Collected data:
[Start of Attachment]
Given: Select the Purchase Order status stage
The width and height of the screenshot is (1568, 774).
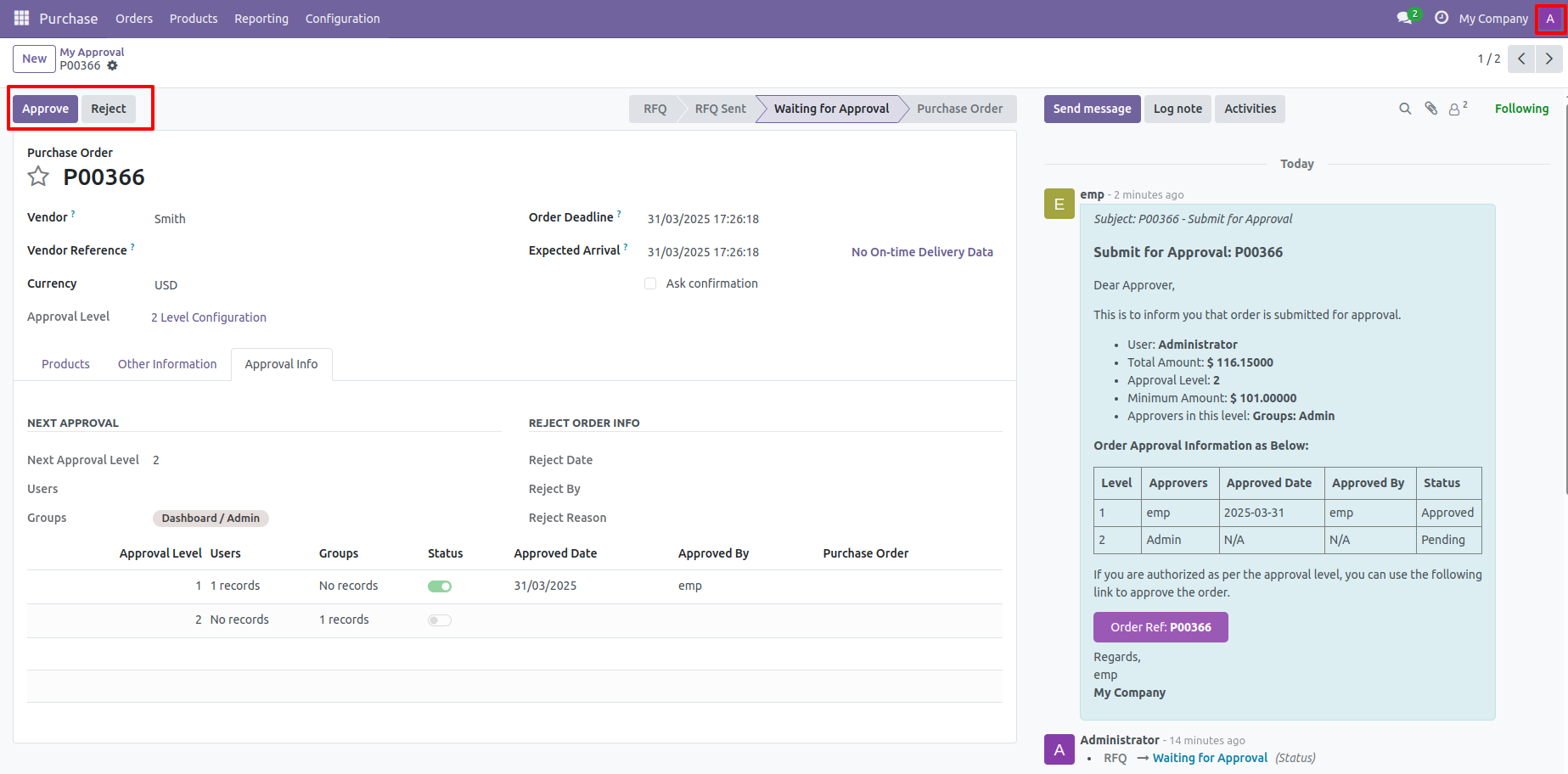Looking at the screenshot, I should click(959, 109).
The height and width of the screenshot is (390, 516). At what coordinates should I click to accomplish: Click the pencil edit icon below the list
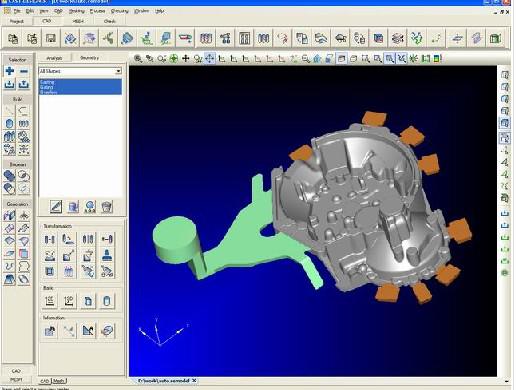[x=56, y=207]
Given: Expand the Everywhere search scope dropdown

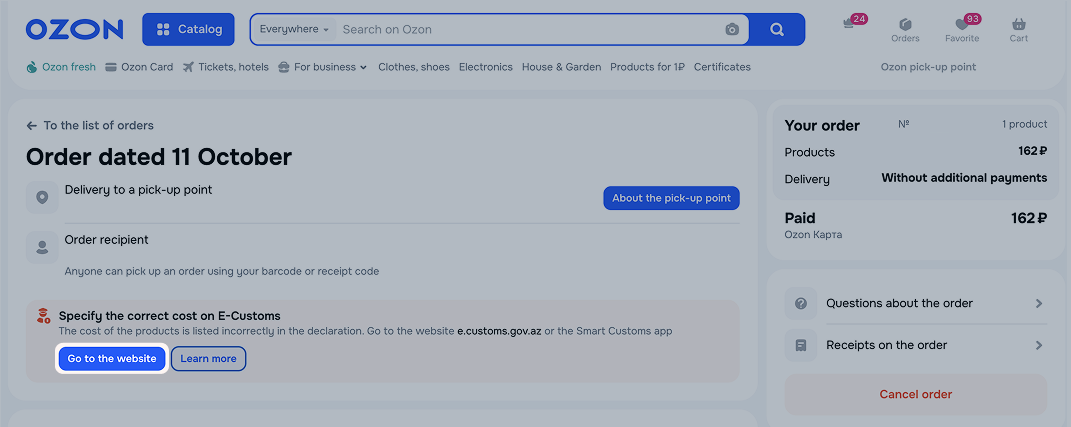Looking at the screenshot, I should 294,30.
[End of Attachment]
TASK GOAL: In your copy, please omit the pictures and print every line of the records exactly.

WRITTEN RESPONSE:
Given: Select the Purchase Order status stage
The width and height of the screenshot is (1568, 774).
Looking at the screenshot, I should click(959, 109).
The height and width of the screenshot is (390, 516). At what coordinates should I click to accomplish: Click the pencil edit icon below the list
[x=56, y=207]
Given: Expand the Everywhere search scope dropdown

Looking at the screenshot, I should 294,30.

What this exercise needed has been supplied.